Instructions to follow – Give back only the lines in the records below from the one with "Where should I click to: Check" to the one with "You are a computer-use agent. This", both inclusive, word for word.

The input –

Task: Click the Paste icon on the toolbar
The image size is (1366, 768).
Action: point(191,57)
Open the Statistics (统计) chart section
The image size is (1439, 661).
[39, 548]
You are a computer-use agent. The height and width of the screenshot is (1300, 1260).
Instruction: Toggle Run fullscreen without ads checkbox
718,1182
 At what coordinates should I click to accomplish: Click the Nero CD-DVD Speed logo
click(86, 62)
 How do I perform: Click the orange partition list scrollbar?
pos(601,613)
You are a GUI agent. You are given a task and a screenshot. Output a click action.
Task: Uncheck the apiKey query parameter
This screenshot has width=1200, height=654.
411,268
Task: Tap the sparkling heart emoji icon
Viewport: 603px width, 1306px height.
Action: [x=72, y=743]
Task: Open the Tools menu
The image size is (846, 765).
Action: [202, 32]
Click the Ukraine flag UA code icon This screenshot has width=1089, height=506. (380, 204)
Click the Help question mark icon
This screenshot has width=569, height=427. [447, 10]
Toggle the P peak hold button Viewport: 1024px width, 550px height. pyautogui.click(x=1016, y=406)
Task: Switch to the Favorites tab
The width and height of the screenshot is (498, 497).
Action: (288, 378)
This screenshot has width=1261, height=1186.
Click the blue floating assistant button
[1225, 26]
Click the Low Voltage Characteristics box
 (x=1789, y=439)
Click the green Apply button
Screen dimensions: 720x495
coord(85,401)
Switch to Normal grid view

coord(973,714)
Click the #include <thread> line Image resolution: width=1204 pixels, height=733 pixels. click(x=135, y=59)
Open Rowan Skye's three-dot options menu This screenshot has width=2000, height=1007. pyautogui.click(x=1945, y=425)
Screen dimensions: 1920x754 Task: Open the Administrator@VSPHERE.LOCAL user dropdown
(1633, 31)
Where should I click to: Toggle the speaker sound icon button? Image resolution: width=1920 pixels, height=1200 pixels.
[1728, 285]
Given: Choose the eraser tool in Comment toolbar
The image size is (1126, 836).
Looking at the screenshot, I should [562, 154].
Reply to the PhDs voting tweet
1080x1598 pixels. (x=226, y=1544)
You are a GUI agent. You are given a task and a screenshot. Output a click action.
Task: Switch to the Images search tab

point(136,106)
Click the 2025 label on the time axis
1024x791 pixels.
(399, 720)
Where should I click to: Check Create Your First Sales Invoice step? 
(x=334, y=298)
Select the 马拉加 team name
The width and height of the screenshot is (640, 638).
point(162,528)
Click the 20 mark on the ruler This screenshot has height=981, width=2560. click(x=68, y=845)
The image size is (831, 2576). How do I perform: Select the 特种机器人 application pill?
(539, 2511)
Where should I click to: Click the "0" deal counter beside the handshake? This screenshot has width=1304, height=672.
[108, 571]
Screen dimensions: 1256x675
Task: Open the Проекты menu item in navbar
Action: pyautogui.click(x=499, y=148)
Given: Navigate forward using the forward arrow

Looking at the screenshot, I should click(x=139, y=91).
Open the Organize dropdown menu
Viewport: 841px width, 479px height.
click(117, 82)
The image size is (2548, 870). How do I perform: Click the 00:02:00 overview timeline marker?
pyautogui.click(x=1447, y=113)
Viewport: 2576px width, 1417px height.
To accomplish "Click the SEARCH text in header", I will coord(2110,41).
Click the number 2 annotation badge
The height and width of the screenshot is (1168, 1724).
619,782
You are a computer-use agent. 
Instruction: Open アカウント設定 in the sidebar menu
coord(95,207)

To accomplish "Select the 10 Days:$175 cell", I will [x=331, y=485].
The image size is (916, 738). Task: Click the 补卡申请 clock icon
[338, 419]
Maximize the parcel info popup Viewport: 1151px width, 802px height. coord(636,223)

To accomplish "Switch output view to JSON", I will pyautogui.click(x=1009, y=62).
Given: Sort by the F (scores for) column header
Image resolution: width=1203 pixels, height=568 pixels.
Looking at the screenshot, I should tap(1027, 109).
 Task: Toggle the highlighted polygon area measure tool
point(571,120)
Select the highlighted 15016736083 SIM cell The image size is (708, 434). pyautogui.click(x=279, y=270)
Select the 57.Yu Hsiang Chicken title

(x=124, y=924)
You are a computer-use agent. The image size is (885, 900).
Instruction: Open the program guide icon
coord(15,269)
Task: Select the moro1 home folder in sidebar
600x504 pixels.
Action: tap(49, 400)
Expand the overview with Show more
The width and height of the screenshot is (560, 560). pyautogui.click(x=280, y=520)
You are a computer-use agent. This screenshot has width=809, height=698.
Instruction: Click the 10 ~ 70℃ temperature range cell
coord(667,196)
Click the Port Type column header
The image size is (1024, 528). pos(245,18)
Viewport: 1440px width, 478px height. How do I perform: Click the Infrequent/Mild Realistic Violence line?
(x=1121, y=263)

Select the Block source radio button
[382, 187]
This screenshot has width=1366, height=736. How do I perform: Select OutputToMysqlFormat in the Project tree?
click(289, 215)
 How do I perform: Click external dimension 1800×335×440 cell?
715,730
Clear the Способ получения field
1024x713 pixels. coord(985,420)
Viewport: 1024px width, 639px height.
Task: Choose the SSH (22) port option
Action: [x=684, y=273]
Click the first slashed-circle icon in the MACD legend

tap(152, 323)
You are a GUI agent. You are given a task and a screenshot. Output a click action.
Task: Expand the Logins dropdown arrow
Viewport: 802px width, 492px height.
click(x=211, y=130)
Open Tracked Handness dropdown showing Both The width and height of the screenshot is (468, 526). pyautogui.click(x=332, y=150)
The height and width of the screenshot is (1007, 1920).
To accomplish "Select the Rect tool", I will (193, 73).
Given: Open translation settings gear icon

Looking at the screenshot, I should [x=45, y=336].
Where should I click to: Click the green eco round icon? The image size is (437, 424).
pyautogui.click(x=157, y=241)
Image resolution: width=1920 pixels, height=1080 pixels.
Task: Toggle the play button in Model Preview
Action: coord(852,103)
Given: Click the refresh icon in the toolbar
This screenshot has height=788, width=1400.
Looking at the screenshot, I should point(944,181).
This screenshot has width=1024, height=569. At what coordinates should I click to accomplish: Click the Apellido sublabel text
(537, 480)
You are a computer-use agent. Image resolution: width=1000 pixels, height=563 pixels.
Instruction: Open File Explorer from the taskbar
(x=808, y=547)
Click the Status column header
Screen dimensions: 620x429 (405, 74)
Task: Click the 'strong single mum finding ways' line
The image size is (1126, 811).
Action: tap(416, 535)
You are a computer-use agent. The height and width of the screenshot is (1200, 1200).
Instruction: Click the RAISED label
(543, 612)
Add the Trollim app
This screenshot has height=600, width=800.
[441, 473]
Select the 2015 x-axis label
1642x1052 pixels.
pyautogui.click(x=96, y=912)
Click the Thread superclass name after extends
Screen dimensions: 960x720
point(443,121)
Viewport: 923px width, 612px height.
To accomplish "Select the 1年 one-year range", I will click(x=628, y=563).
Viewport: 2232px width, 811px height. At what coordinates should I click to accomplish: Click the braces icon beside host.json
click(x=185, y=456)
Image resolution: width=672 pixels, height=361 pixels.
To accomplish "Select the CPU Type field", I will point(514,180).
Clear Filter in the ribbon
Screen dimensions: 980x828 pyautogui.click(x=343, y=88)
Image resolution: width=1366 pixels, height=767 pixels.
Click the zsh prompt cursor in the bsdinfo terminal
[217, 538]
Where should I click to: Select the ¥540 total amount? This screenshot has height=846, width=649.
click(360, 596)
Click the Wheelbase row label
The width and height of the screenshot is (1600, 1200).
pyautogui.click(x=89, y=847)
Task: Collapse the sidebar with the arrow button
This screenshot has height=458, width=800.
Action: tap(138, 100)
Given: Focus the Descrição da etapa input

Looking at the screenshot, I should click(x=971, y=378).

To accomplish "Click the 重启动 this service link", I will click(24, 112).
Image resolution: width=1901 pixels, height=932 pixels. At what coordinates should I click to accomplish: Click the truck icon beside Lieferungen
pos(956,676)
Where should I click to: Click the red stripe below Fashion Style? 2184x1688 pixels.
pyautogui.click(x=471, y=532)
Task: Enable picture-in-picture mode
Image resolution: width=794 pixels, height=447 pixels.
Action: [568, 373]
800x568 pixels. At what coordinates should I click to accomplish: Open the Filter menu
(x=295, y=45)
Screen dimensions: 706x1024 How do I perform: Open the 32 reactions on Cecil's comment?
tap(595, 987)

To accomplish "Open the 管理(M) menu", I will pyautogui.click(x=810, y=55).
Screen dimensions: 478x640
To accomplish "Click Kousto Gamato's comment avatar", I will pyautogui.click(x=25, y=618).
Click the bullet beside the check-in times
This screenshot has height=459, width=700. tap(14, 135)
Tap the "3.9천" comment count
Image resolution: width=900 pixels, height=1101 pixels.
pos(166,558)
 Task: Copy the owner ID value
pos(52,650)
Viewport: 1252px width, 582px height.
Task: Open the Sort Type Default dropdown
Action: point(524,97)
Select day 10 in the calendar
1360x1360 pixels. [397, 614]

Response to this exercise –
Where should I click to: Check Create Your First Sales Invoice step? 
(x=334, y=298)
Select the 马拉加 team name
The width and height of the screenshot is (640, 638).
point(162,528)
Click the 20 mark on the ruler This screenshot has height=981, width=2560. click(x=68, y=845)
The image size is (831, 2576). How do I perform: Select the 特种机器人 application pill?
(539, 2511)
Where should I click to: Click the "0" deal counter beside the handshake? This screenshot has width=1304, height=672.
[108, 571]
Screen dimensions: 1256x675
Task: Open the Проекты menu item in navbar
Action: pyautogui.click(x=499, y=148)
Given: Navigate forward using the forward arrow

Looking at the screenshot, I should click(x=139, y=91).
Open the Organize dropdown menu
Viewport: 841px width, 479px height.
click(117, 82)
The image size is (2548, 870). How do I perform: Click the 00:02:00 overview timeline marker?
pyautogui.click(x=1447, y=113)
Viewport: 2576px width, 1417px height.
To accomplish "Click the SEARCH text in header", I will coord(2110,41).
Click the number 2 annotation badge
The height and width of the screenshot is (1168, 1724).
619,782
You are a computer-use agent. 
Instruction: Open アカウント設定 in the sidebar menu
coord(95,207)

To accomplish "Select the 10 Days:$175 cell", I will [x=331, y=485].
The image size is (916, 738). Task: Click the 补卡申请 clock icon
[338, 419]
Maximize the parcel info popup Viewport: 1151px width, 802px height. coord(636,223)

To accomplish "Switch output view to JSON", I will pyautogui.click(x=1009, y=62).
Given: Sort by the F (scores for) column header
Image resolution: width=1203 pixels, height=568 pixels.
Looking at the screenshot, I should tap(1027, 109).
 Task: Toggle the highlighted polygon area measure tool
point(571,120)
Select the highlighted 15016736083 SIM cell The image size is (708, 434). pyautogui.click(x=279, y=270)
Select the 57.Yu Hsiang Chicken title

(x=124, y=924)
You are a computer-use agent. The image size is (885, 900).
Instruction: Open the program guide icon
coord(15,269)
Task: Select the moro1 home folder in sidebar
600x504 pixels.
Action: tap(49, 400)
Expand the overview with Show more
The width and height of the screenshot is (560, 560). pyautogui.click(x=280, y=520)
You are a computer-use agent. This screenshot has width=809, height=698.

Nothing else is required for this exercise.